Она посмотрела на картину: одинокий мужчина, почти мальчик, идет по тропинке между могилами с палкой в руках. Нет, теперь она ясно видела, что это была не палка, а роза. Единственная красная роза для…

Она прижалась к стене и не сводила глаз с картины. Ее сердце разрывалось: он казался таким маленьким и таким беззащитным.

Это воспоминание было для нее мучительным.

– Ты никогда мне по-настоящему не принадлежал, да, Алан? – проговорила она, сползая вниз и глядя на свой рисунок, – ее собственное творение смеялось над ней. – Никогда мне не принадлежал.

Макалпин почувствовал в глазном яблоке кончик ножа, который надавил сначала слева, а потом справа. Затем боль стала походить на маятник, который раскалывал голову своей ритмичностью и безразличием. Боль была его единственным ощущением.

Он выдохнул, чувствуя во рту вкус рвоты. Он хотел открыть глаза, но они были покрыты коркой, пробить которую не было сил. Он попробовал пошевелить головой, но боль резко усилилась, и он затих.

Уже теряя сознание, он понял, что лежит лицом на руле. Во рту был привкус крови, а на языке лежал зуб.

Он попробовал его выплюнуть.

Но вместо этого отключился.

Макалпин очнулся. На этот раз он почувствовал, что к запаху рвоты, крови и виски добавилось что-то еще. Парфюмерия? Бензин! Он услышал, как упала капля, потом другая, звук становился все громче. Проваливаясь в беспамятство, он старался не слушать тихий голос, призывавший его держаться.

Запах бензина был настолько сильным, что, кроме него, казалось, уже ничего не было. Капли становились все крупнее и стучали все громче и чаще. Они образовали лужу, из которой маленькой струйкой жидкость пробивалась к искореженному кузову, где на ветру раскачивался оголенный провод сигнализации, искривший, когда касался металла.
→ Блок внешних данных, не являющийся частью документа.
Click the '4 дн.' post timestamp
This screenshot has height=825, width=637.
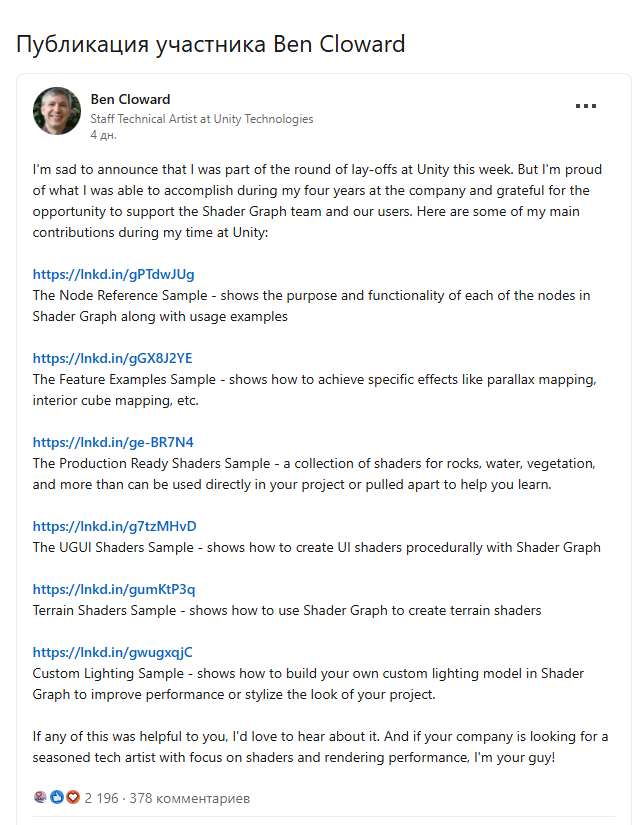103,133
Он видел Анну. Анну и потом… бензин.

В голове что-то щелкнуло, и мозг переключился на выживание. Он открыл глаза.

Он был в сознании, но голова отяжелела, а тело не слушалось. Будто осуществились все его кошмары: он падал, и не за что было зацепиться. Он не мог бежать, он не мог оказаться там, куда звала Анна, и не мог ответить. Он не мог выбраться. И понимал, что запах бензина усиливается. За ветровым стеклом мелькнула какая-то тень, но сквозь пелену в глазах разглядеть ничего не удавалось. Ему показалось, что кто-то пытался открыть дверь, а потом взобрался на капот, и он почувствовал, как машина вздрогнула. Ветер? Или спасение?

Бензин разъедал горло. Он попробовал дотянуться до центрального замка, но рука не шевелилась. Его вырвало.
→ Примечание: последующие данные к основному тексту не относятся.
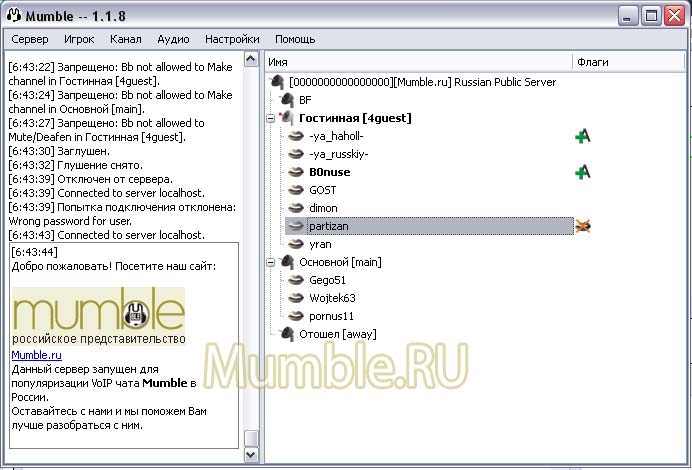
Task: Select user Wojtek63 in the channel list
Action: click(x=332, y=298)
Он не слышал, как кто-то пытался разбить окно, как колотили палкой по дверце, надеясь ее открыть. Он очнулся в тот момент, когда что-то темное в капюшоне прыгнуло на капот и, подняв крылатые руки, с силой ударило по ветровому стеклу. Он зажмурился, и на лицо обрушились мелкие осколки и вода. Существо повернулось и снова подняло палку – капюшон упал, и сверкнувшая молния осветила лицо женщины. Ее лицо.

Его сердце остановилось.

Он был спасен.

Как и предыдущие жертвы, Арлин лежала на спине, зеленые сапожки скрещены на лодыжках, руки раскинуты ладонями вверх, как при распятии. Голова повернута в сторону, лицом к пологу, будто она следила за бурей в оставленный открытым проем. Порывы ветра приносили с собой дождевые капли, которые оставались на лице как слезинки и делали обесцвеченные волосы темными. Полицейские накрыли тело целлофаном и ждали, когда закончат свою работу офицеры из службы осмотра места преступления.
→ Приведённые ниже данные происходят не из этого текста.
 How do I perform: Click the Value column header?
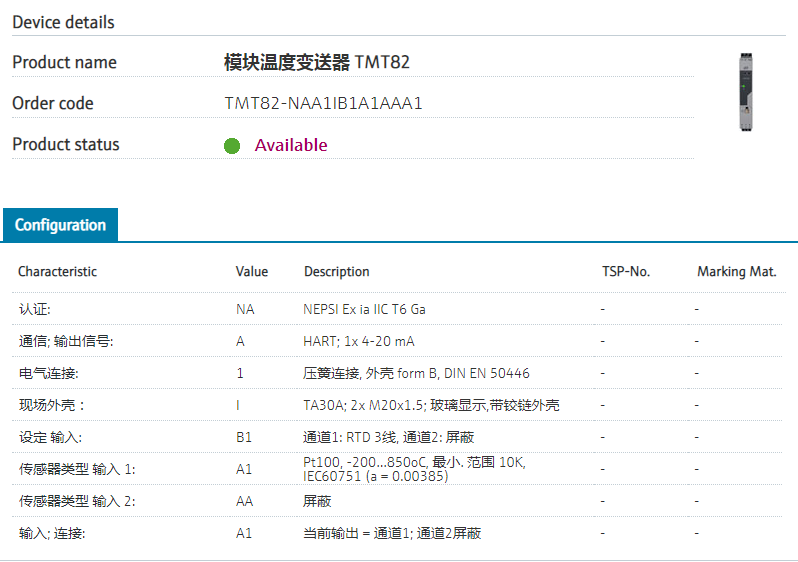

Пиджак Андерсона постепенно намокал, и струйки дождевой воды затекали за воротник, на спину, но голова оставалась сухой – он просунул ее в проем, осматривая место преступления.

Первым здесь оказался Малхолланд, которого вызвали из казино неподалеку. Он стоял на коленях возле тела и что-то заносил в блокнот. На безупречные ботинки были надеты целлофановые бахилы, а на брюки – наколенники, которые при любом движении издавали жалобный звук.

Он повернулся и, увидев Андерсона, констатировал:

– С этой стороны лицо разбито. Похоже, ее стукнули ногой. Причем со всей силы.

– Это уже отклонение от обычного, – ответил Андерсон, слишком уставший, чтобы оценить значение этого факта.

– Шефа уже нашли? – спросил Малхолланд, не поднимая головы.

– Нет. Пока нет.

– Наверное, валяется где-нибудь пьяный.

Реагировать на этот комментарий Андерсон посчитал ниже своего достоинства.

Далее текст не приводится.